5. How we manage the risk
Having identified a risk and assessed its impact and probability, the next step in the process is to develop actions to manage the risk. These are referred to as ‘control actions’. Controls are intended to help in mitigating either the impact or likelihood of the risk.
An example of a control action follows:
- Failure to adequately anticipate or respond to a major health or environmental incident
Example of a control action to mitigate the risk
- Effective local plan for emergencies - the emergency planning officer has drawn up emergency plans for key council staff
It maybe that a risk will need more than one control action and in more complex issues where, for example, the risk of inadequate ICT resilience is identified, the controls needed are both more sophisticated and numerous, and will be part of a whole array of measures that need to be taken.
In light of the control actions that have been put in place the risk now needs to be re-assess to find the level of ‘residual risk’ (see section 2 for definition).
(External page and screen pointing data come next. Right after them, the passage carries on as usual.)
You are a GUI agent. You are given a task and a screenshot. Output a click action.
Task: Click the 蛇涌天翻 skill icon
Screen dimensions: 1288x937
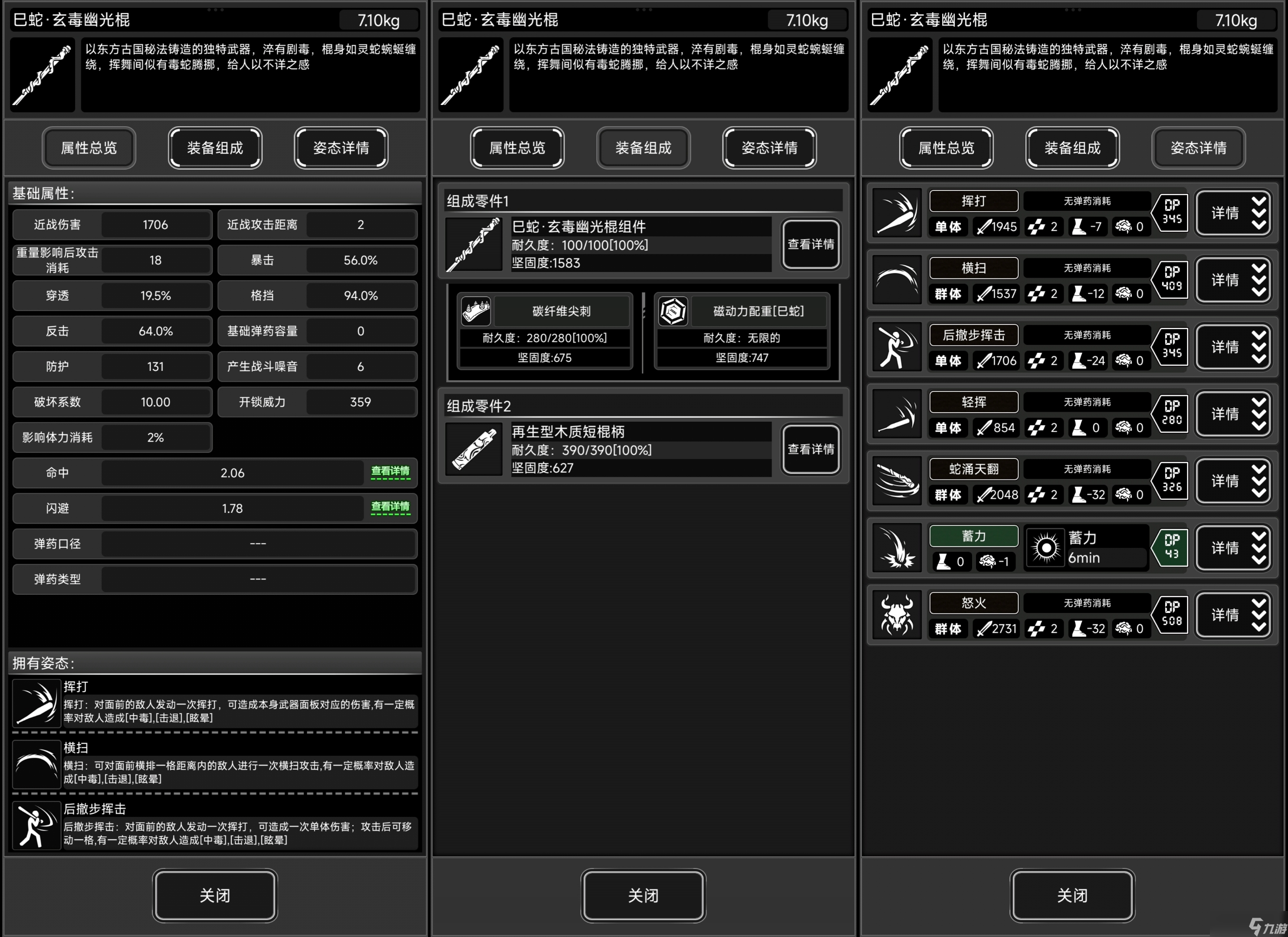pyautogui.click(x=897, y=481)
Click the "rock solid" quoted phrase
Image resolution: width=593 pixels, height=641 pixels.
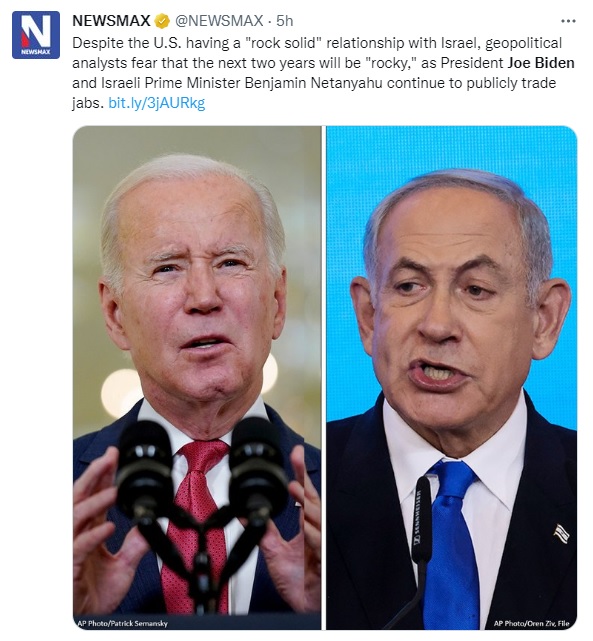[x=285, y=43]
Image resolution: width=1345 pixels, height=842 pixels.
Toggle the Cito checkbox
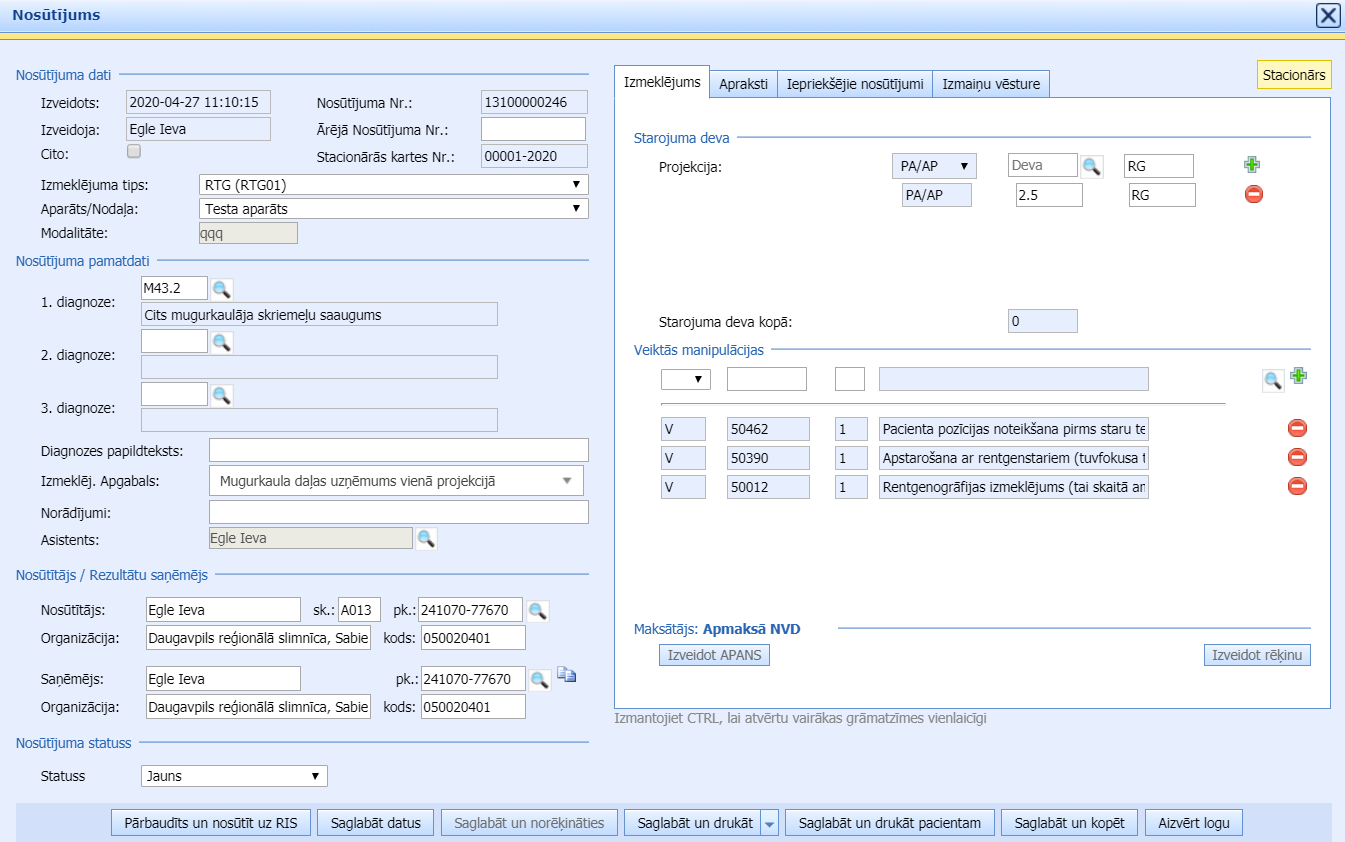click(134, 152)
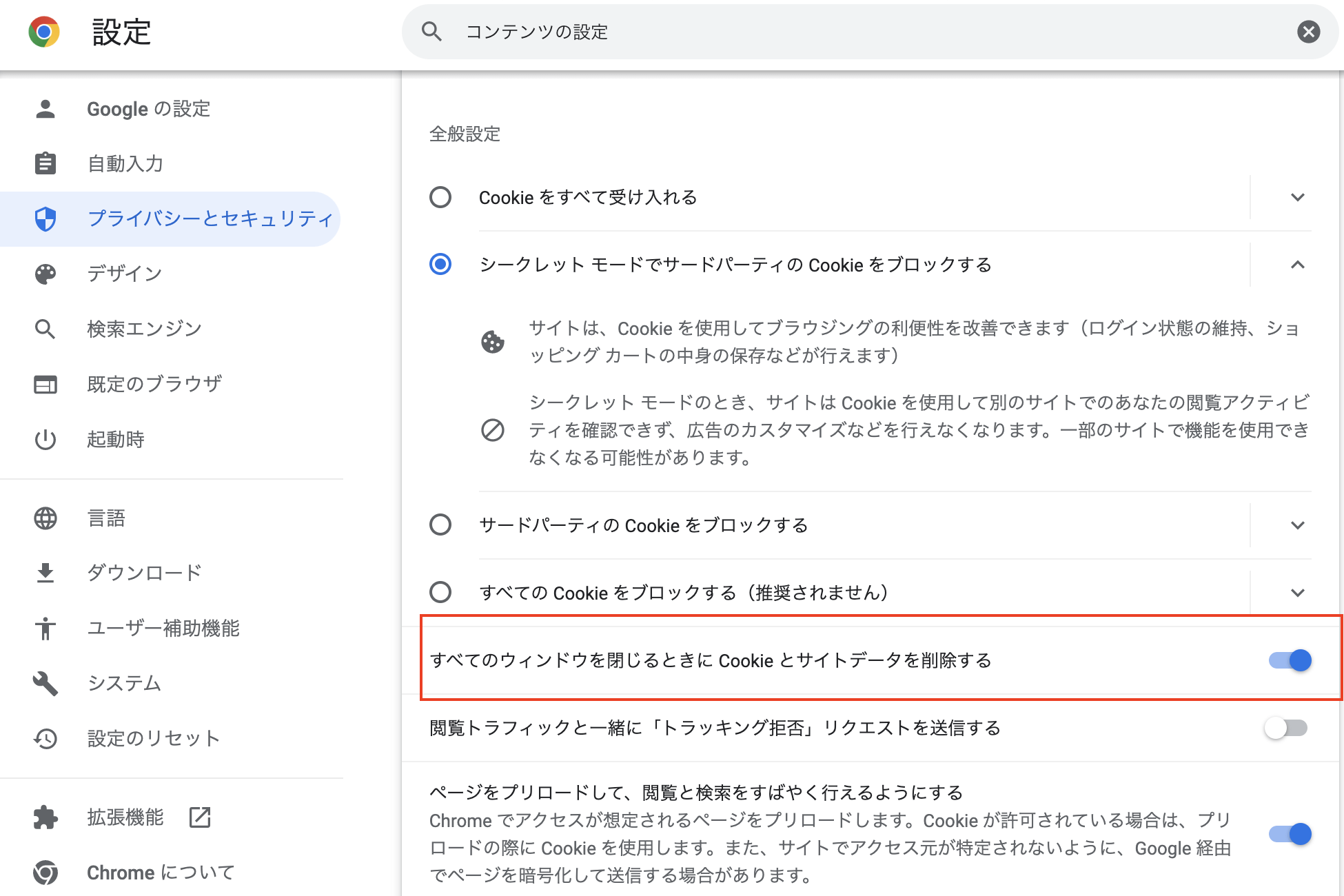Enable トラッキング拒否 request toggle
Screen dimensions: 1344x896
(1286, 728)
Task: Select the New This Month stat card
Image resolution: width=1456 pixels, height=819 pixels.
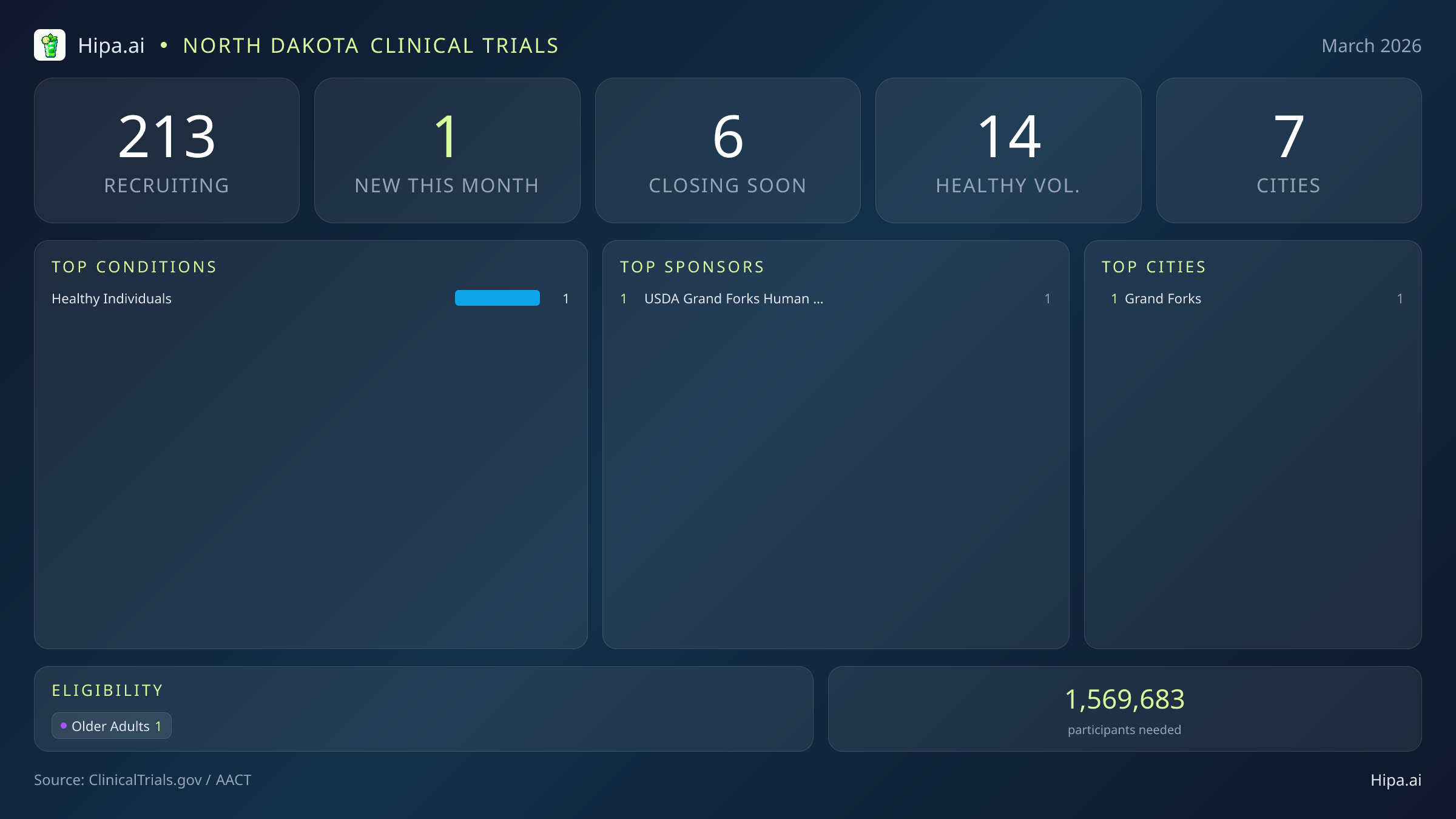Action: (447, 150)
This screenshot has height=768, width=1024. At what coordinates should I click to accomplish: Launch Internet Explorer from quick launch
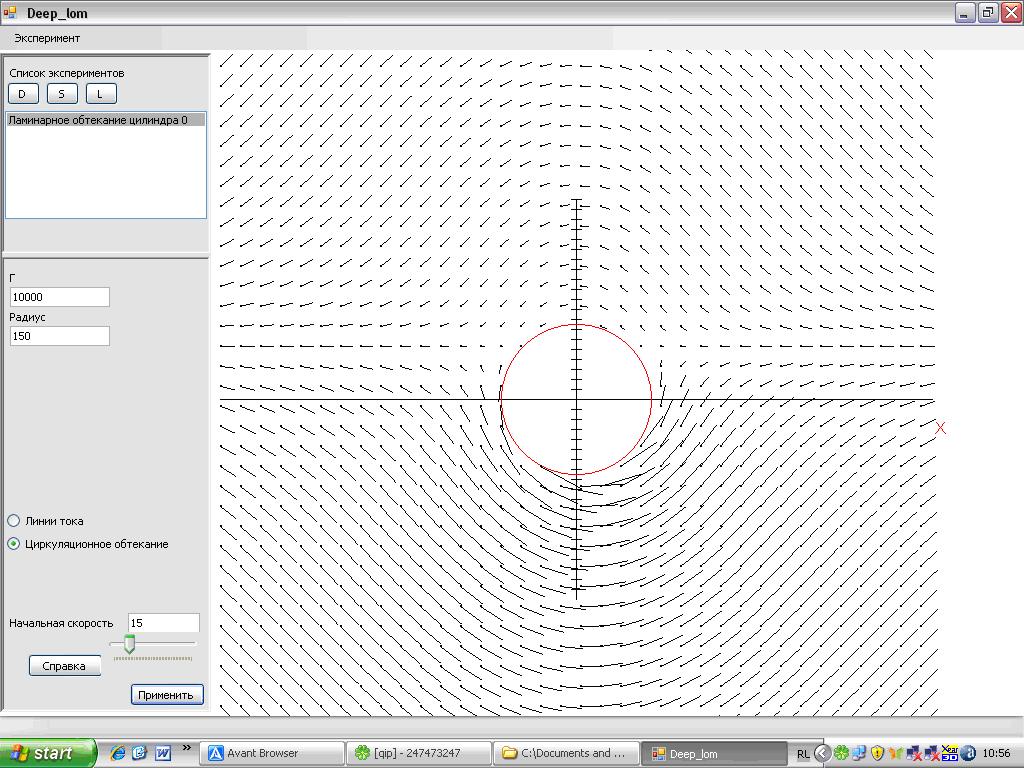[x=118, y=753]
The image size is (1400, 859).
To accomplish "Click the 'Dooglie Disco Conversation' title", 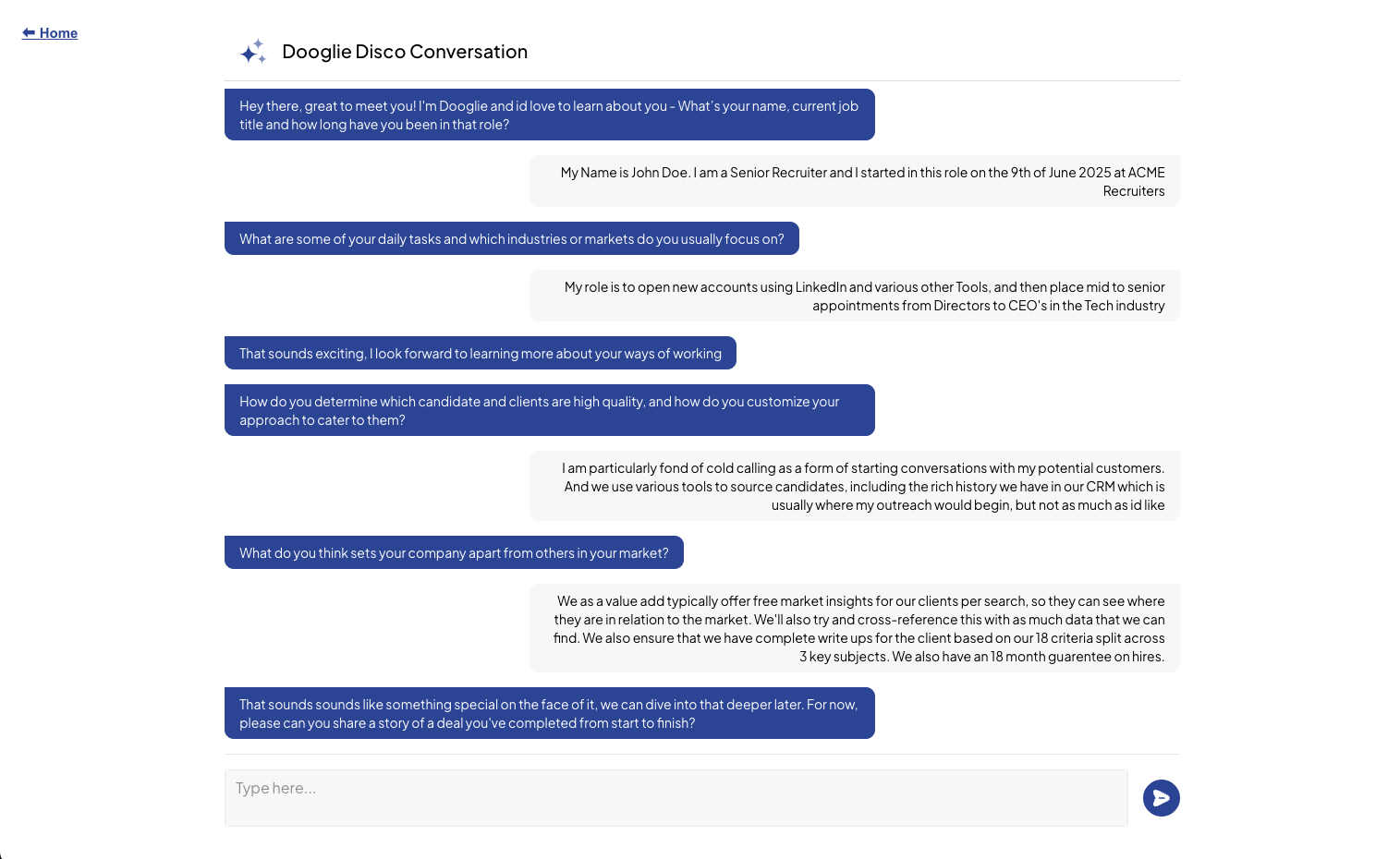I will coord(405,52).
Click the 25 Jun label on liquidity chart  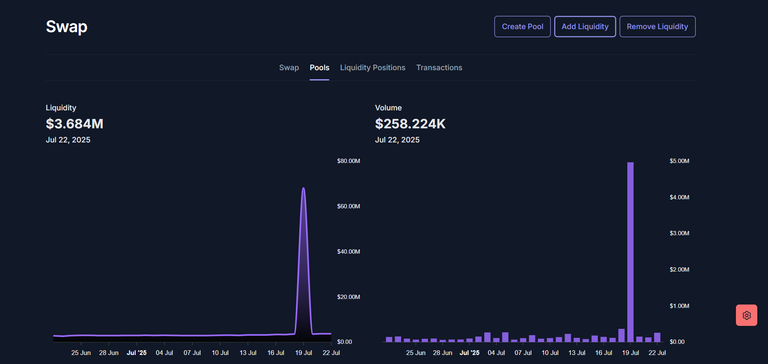81,352
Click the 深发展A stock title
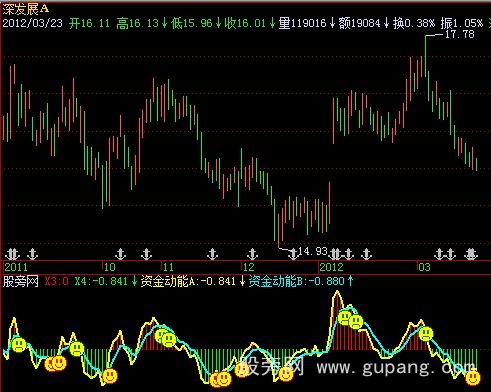 (x=25, y=9)
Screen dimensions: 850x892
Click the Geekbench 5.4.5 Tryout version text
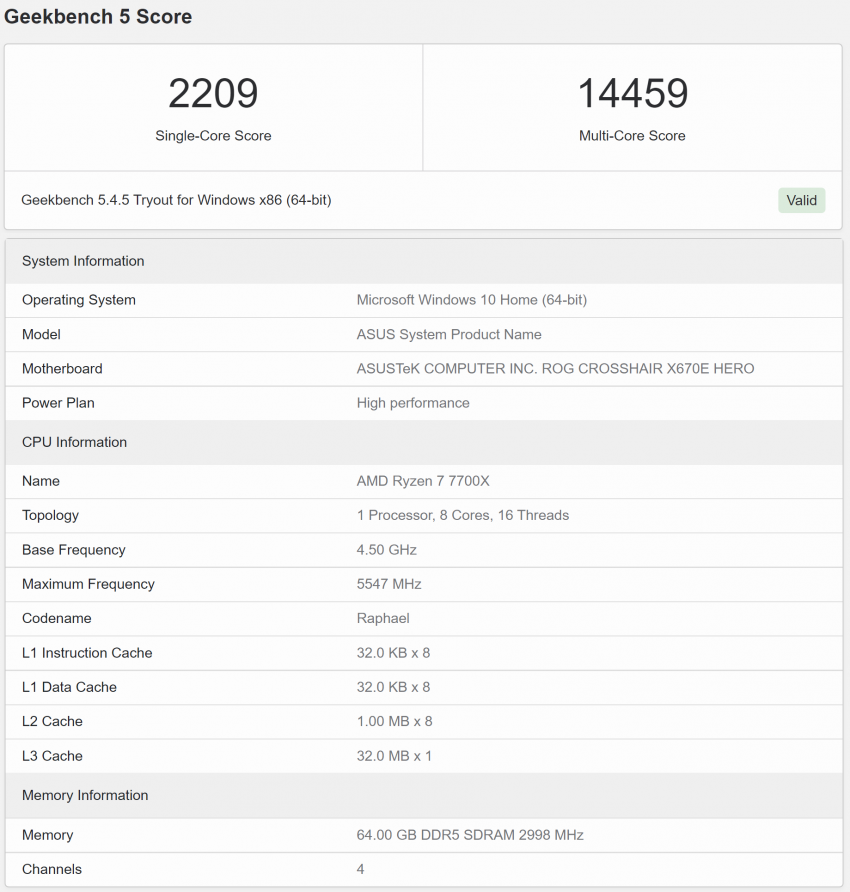[x=176, y=200]
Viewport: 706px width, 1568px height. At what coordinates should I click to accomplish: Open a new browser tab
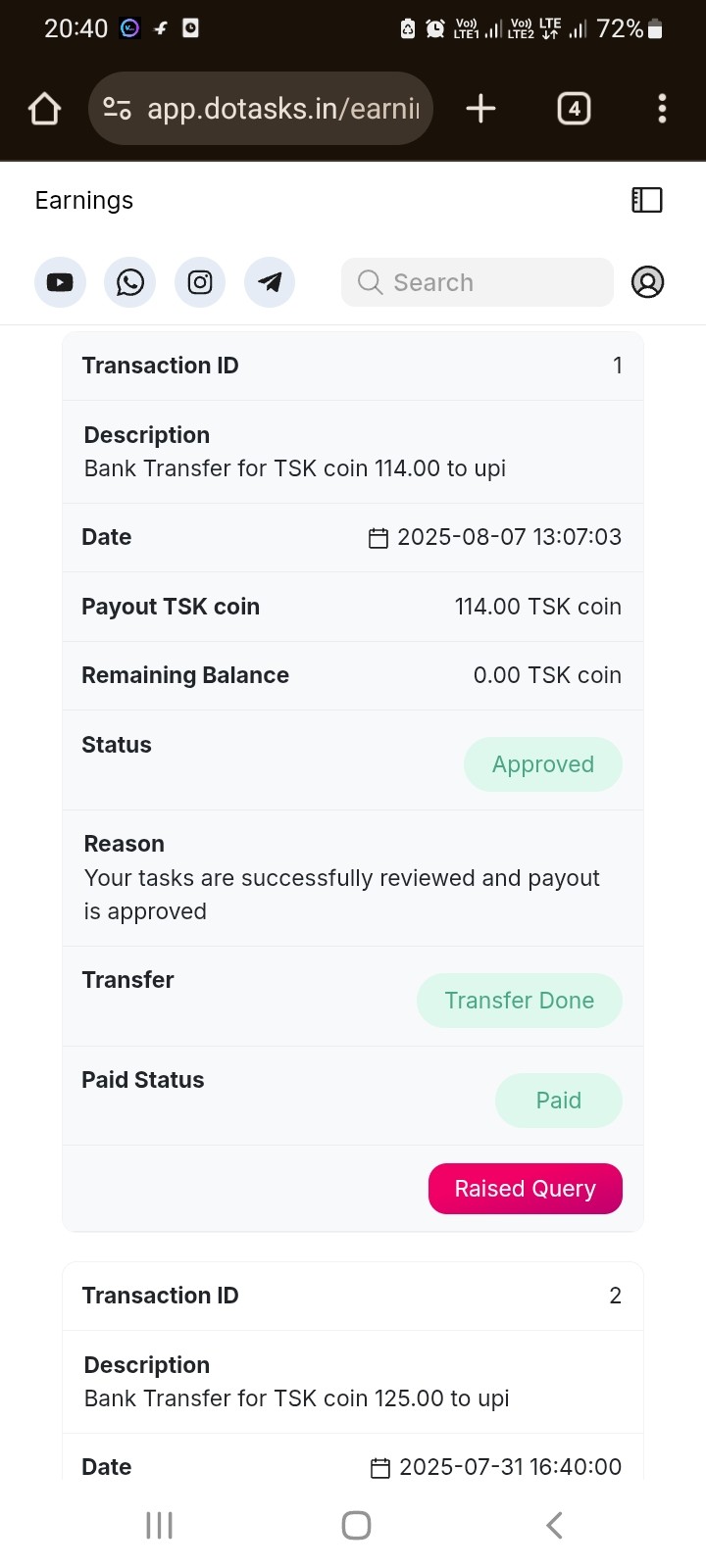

Using the likelihood and impact tables (appendices A and B) determine the likelihood and impact of the risk with the controls in place. Again multiply those scores together and using the risk matrix (appendix C) identify the residual risk score.
Consider the action to be taken after determining the residual risk
ACTION TO BE TAKEN AFTER DETERMINING RESIDUAL RISK
|12 - 16||High||Immediate action required|
|6 - 9||Medium||Evaluate effectiveness of current controls and actions and implement any improvements necessary before next review period|
|1 - 4||Low||Limited action, incorporate into current plans|
Determine whether there are any opportunities within the risk assessment process. An example is the Cranbrook and East of Exeter redevelopment and regeneration initiatives in that the project has contributed to the creation of jobs, improvement of infrastructure, play parks for children and shops and local amenities. At an operational level there may be risks associated with a ‘lack of staff resources’ in a particular area. However this creates an opportunity for the council to implement HR solutions such as secondment and / or restructuring.
Determine who will ultimately be responsible for the risk. This roll will involve monitoring the control actions and writing the reviews on our internal SPAR.net system. This person is called the responsible officer.
Enter the risk information into SPAR.net the corporate risk register database that records details and ownership of identified risks and their associated control actions. Refer to the SPAR risk guidance and or the management information officer for help with data entry.